Maintaining the status quo at the National Food Authority (NFA) would be “untenable” once Manila converts its quantitative restriction (QR) on rice into tariffs, according to a study conducted by the Philippine Institute for Development Studies (Pids).
In a Policy Note, Pids Senior Research Fellow Roehlano M. Briones said retaining the regulatory powers of the NFA, particularly the power to issue import licenses, will be “problematic.”
Briones said the import licenses could be deemed a nontariff barrier under international trading rules.
“While this is technically permitted even under tariffication, the involvement of state trading enterprises [STEs] in trade falls under a stringent set of international trading rules to ensure that STE trade is not used to circumvent WTO [World Trade Organization] obligations,” he said.
One option, Briones said, is to repeal the NFA’s mandate to regulate imports. However, under this option, NFA maintains its status as STE and its mandate to maintain its food security stocks.
The NFA will only participate in the market as part of its buffer stocking functions. Regulating the rice trade will be left to other government agencies.
The other option is to “decouple” government-controlled stocks. Under this option, the country’s rice stocks will not be held by the government but by the private sector.
However, the private sector will be contracted to sell to the NFA during emergencies at market price. Nonetheless, this option will require the Philippine Competition Commission (PCC) to strictly enforce fair competition in the market.
“[This] option assumes the presence of a strong private sector with vigorous competition among diverse players. This assumption may not hold during episodes of supply scarcity, when the large traders can manipulate the market price,” Briones said. He said that in the long run, the ideal setup is to rely on the private sector in all provinces. Transitioning this option requires greater private-sector development thrust.
Earlier, Socioeconomic Planning Secretary Ernesto M. Pernia confirmed that the Economic Development Cluster (EDC) wants to strip the NFA of all its regulatory functions and limit its function to buffer stocking.
Pernia confirmed this to the BusinessMirror after the EDC meeting late Tuesday. The tarification of the country’s QR was the primary agenda discussed by the EDC.

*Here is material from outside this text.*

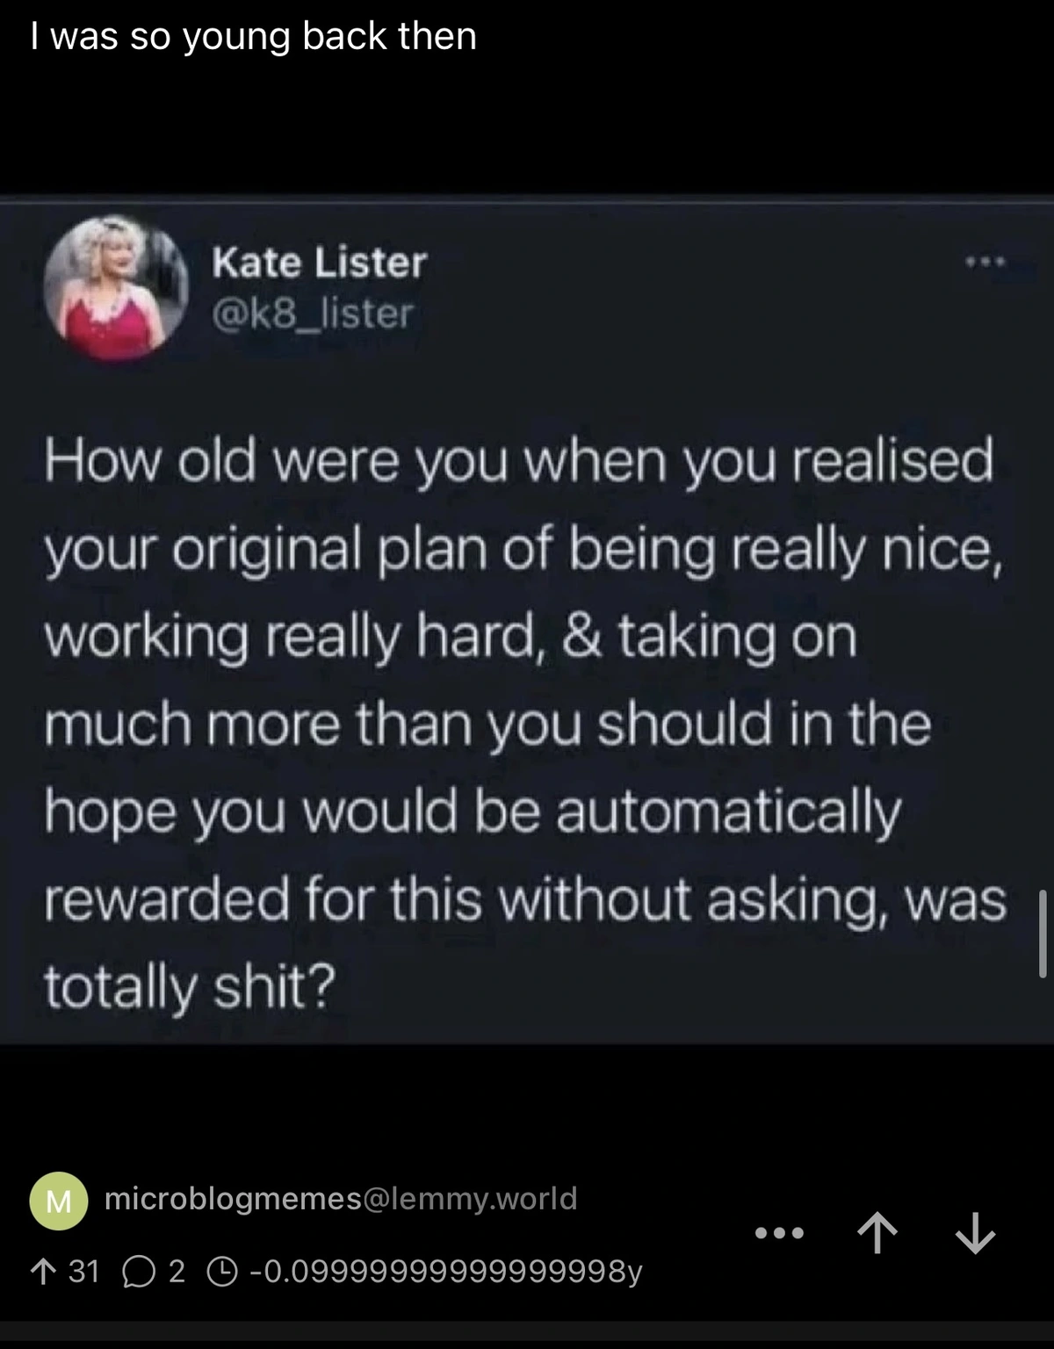Open comments via the speech bubble icon
The height and width of the screenshot is (1349, 1054).
point(141,1271)
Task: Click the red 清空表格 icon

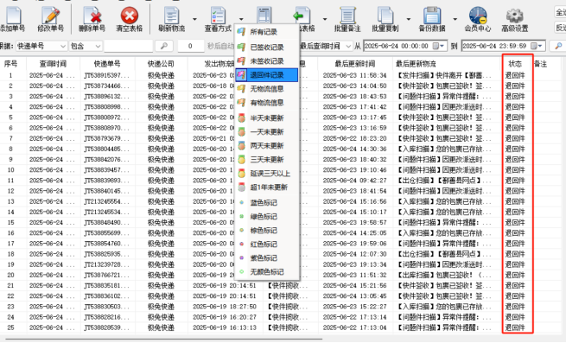Action: coord(130,16)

This will essentially expand the changes in the NFA’s functions under the proposed bill to convert the rice QR. The House of Representatives has already approved the bill on third reading but did not change the NFA’s functions, while the Senate version is still pending but it contains the removal of the NFA’s function to issue import permits.
Pernia previously said the passage of the amendments to Republic Act 8178, or the Agricultural Tariffication Act, is a “crucial step” in reforming the agriculture sector.
This proposed bill, once signed into law and fully implemented, is expected to help bring down the prices of rice and provide farmers better access to farming technologies and high-yielding variety crops.
Briones said measures that are being undertaken by the government, such as the tariffication of the country’s quantitative restriction on rice, are sufficient to bring down rice prices, the country’s food staple.